**The task:** Below is a block of records; repeat each one exactly.

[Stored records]
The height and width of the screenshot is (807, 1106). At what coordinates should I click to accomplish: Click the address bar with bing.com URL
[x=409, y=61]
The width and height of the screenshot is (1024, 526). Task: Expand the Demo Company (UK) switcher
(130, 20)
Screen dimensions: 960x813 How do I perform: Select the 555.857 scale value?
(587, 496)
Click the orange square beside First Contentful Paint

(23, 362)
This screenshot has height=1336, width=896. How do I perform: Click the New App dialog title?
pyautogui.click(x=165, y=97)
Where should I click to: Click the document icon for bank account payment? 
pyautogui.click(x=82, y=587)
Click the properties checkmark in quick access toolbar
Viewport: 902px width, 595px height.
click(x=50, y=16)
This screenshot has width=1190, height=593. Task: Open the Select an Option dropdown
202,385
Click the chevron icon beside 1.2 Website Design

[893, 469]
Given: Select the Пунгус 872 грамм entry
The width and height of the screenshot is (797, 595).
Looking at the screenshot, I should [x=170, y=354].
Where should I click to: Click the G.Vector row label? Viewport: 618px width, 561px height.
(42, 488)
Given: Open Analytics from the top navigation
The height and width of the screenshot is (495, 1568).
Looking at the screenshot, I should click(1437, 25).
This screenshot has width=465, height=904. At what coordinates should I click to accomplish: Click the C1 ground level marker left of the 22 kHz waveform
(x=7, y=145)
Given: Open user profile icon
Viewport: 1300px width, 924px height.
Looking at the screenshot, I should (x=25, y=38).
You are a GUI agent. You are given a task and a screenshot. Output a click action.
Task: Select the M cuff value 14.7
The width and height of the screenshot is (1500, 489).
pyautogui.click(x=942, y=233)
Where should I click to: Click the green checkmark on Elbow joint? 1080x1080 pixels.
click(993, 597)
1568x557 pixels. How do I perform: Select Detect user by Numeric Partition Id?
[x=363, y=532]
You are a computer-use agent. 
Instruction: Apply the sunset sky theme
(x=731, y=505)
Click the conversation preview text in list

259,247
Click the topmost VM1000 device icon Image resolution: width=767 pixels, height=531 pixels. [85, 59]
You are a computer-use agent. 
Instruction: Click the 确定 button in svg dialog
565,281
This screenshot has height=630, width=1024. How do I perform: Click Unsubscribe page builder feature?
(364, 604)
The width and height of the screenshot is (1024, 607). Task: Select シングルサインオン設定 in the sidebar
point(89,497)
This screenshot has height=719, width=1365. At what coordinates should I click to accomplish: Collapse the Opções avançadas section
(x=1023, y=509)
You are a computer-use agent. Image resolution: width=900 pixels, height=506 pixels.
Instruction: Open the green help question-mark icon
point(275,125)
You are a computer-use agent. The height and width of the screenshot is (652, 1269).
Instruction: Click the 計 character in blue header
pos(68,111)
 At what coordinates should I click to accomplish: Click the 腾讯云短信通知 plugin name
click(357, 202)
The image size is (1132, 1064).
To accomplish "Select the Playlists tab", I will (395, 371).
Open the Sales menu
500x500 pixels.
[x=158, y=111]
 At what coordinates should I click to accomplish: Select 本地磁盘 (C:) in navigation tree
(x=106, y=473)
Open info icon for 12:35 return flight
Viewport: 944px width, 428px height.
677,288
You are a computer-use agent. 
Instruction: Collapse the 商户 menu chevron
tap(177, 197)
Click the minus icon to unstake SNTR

**Solved problem:**
The height and width of the screenshot is (807, 1106). At what coordinates should I click to accomplish: Click the address bar with bing.com URL
[x=409, y=61]
The width and height of the screenshot is (1024, 526). Task: Expand the Demo Company (UK) switcher
(130, 20)
Screen dimensions: 960x813 How do I perform: Select the 555.857 scale value?
(587, 496)
Click the orange square beside First Contentful Paint

(23, 362)
This screenshot has height=1336, width=896. How do I perform: Click the New App dialog title?
pyautogui.click(x=165, y=97)
Where should I click to: Click the document icon for bank account payment? 
pyautogui.click(x=82, y=587)
Click the properties checkmark in quick access toolbar
Viewport: 902px width, 595px height.
click(x=50, y=16)
This screenshot has width=1190, height=593. Task: Open the Select an Option dropdown
202,385
Click the chevron icon beside 1.2 Website Design

[893, 469]
Given: Select the Пунгус 872 грамм entry
The width and height of the screenshot is (797, 595).
Looking at the screenshot, I should [x=170, y=354].
Where should I click to: Click the G.Vector row label? Viewport: 618px width, 561px height.
(42, 488)
Given: Open Analytics from the top navigation
The height and width of the screenshot is (495, 1568).
Looking at the screenshot, I should click(1437, 25).
This screenshot has width=465, height=904. At what coordinates should I click to accomplish: Click the C1 ground level marker left of the 22 kHz waveform
(x=7, y=145)
Given: Open user profile icon
Viewport: 1300px width, 924px height.
Looking at the screenshot, I should (x=25, y=38).
You are a GUI agent. You are given a task and a screenshot. Output a click action.
Task: Select the M cuff value 14.7
The width and height of the screenshot is (1500, 489).
pyautogui.click(x=942, y=233)
Where should I click to: Click the green checkmark on Elbow joint? 1080x1080 pixels.
click(993, 597)
1568x557 pixels. How do I perform: Select Detect user by Numeric Partition Id?
[x=363, y=532]
You are a computer-use agent. 
Instruction: Apply the sunset sky theme
(x=731, y=505)
Click the conversation preview text in list

259,247
Click the topmost VM1000 device icon Image resolution: width=767 pixels, height=531 pixels. [85, 59]
You are a computer-use agent. 
Instruction: Click the 确定 button in svg dialog
565,281
This screenshot has height=630, width=1024. How do I perform: Click Unsubscribe page builder feature?
(364, 604)
The width and height of the screenshot is (1024, 607). Task: Select シングルサインオン設定 in the sidebar
point(89,497)
This screenshot has height=719, width=1365. At what coordinates should I click to accomplish: Collapse the Opções avançadas section
(x=1023, y=509)
You are a computer-use agent. Image resolution: width=900 pixels, height=506 pixels.
Instruction: Open the green help question-mark icon
point(275,125)
You are a computer-use agent. The height and width of the screenshot is (652, 1269).
Instruction: Click the 計 character in blue header
pos(68,111)
 At what coordinates should I click to accomplish: Click the 腾讯云短信通知 plugin name
click(357, 202)
The image size is (1132, 1064).
To accomplish "Select the Playlists tab", I will (395, 371).
Open the Sales menu
500x500 pixels.
[x=158, y=111]
 At what coordinates should I click to accomplish: Select 本地磁盘 (C:) in navigation tree
(x=106, y=473)
Open info icon for 12:35 return flight
Viewport: 944px width, 428px height.
677,288
You are a computer-use agent. 
Instruction: Collapse the 商户 menu chevron
tap(177, 197)
Click the minus icon to unstake SNTR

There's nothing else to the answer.